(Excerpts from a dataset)

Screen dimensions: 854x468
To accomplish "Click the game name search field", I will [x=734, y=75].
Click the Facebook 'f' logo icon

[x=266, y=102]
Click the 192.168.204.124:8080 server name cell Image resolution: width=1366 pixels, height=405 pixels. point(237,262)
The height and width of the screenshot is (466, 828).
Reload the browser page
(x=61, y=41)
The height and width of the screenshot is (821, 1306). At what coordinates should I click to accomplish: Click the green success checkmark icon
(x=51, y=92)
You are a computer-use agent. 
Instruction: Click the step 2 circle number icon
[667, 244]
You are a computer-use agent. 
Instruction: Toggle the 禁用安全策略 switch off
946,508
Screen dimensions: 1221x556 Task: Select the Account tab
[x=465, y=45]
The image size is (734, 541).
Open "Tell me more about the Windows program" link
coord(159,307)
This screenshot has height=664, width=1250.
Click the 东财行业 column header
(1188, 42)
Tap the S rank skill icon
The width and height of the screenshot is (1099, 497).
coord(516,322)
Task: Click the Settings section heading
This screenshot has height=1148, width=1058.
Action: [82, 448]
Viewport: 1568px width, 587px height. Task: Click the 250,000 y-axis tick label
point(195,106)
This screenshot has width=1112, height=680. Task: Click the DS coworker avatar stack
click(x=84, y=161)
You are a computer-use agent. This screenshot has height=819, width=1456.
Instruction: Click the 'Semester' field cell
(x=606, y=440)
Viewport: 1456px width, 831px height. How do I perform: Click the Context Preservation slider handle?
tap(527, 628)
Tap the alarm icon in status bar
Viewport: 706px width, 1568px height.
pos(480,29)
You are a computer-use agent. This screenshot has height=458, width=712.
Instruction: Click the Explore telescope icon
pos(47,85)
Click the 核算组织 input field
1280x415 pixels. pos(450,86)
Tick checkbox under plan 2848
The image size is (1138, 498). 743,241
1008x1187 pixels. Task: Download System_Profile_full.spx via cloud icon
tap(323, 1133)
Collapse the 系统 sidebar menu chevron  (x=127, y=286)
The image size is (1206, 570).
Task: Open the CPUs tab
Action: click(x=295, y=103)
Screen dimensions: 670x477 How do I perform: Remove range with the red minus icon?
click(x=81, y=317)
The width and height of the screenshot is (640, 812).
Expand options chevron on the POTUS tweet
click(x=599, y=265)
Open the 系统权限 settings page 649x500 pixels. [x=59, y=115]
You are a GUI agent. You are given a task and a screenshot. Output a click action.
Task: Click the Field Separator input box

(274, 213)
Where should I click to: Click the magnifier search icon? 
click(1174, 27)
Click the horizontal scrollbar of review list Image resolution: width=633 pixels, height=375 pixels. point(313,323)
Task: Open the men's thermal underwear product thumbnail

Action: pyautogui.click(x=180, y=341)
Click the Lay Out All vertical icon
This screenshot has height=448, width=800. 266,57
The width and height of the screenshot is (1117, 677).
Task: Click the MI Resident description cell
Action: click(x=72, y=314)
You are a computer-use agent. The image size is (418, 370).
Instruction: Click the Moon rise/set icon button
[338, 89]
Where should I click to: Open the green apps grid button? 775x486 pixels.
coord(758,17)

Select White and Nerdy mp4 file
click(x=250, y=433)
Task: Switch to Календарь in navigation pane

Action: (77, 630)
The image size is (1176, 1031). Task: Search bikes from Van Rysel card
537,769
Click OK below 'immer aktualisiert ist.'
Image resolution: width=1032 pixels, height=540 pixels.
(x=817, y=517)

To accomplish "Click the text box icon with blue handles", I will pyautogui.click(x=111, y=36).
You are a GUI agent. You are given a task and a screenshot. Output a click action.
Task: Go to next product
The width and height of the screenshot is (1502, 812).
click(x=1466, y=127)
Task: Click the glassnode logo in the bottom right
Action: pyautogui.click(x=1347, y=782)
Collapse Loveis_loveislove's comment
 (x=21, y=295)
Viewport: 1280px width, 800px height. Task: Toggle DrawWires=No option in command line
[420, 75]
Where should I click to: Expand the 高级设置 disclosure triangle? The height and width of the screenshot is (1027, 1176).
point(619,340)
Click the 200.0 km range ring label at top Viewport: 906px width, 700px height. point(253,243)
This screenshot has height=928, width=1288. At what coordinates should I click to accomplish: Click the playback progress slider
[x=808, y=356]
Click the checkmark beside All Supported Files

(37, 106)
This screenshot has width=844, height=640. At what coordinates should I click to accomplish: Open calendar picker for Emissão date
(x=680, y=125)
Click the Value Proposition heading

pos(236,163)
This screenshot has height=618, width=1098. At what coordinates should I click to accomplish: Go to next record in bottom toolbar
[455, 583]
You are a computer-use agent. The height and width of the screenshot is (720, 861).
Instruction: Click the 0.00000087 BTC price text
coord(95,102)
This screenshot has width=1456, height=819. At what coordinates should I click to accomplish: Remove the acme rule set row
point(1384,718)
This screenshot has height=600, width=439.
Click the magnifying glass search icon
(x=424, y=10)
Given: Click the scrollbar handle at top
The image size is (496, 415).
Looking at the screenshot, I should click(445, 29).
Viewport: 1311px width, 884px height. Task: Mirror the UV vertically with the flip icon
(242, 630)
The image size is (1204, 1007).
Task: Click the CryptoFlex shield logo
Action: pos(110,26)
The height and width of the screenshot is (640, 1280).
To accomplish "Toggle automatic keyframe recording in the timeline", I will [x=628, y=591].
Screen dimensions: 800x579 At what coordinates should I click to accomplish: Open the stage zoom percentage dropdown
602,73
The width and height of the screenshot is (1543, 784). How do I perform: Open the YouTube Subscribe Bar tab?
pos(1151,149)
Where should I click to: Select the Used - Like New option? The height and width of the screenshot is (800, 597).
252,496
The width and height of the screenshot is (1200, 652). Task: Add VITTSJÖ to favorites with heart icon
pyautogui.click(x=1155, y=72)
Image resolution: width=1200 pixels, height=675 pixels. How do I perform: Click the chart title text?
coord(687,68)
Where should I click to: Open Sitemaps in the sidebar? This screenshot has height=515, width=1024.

Activity: Copy only the stretch running from the line containing "This screenshot has width=1456, height=819." to the final line of the entries, both ends included, exactly as it stands.

Task result:
This screenshot has width=1456, height=819. At what coordinates should I click to accomplish: Remove the acme rule set row
point(1384,718)
This screenshot has height=600, width=439.
Click the magnifying glass search icon
(x=424, y=10)
Given: Click the scrollbar handle at top
The image size is (496, 415).
Looking at the screenshot, I should click(445, 29).
Viewport: 1311px width, 884px height. Task: Mirror the UV vertically with the flip icon
(242, 630)
The image size is (1204, 1007).
Task: Click the CryptoFlex shield logo
Action: pos(110,26)
The height and width of the screenshot is (640, 1280).
To accomplish "Toggle automatic keyframe recording in the timeline", I will [x=628, y=591].
Screen dimensions: 800x579 At what coordinates should I click to accomplish: Open the stage zoom percentage dropdown
602,73
The width and height of the screenshot is (1543, 784). How do I perform: Open the YouTube Subscribe Bar tab?
pos(1151,149)
Where should I click to: Select the Used - Like New option? The height and width of the screenshot is (800, 597).
252,496
The width and height of the screenshot is (1200, 652). Task: Add VITTSJÖ to favorites with heart icon
pyautogui.click(x=1155, y=72)
Image resolution: width=1200 pixels, height=675 pixels. How do I perform: Click the chart title text?
coord(687,68)
Where should I click to: Open Sitemaps in the sidebar? This screenshot has height=515, width=1024.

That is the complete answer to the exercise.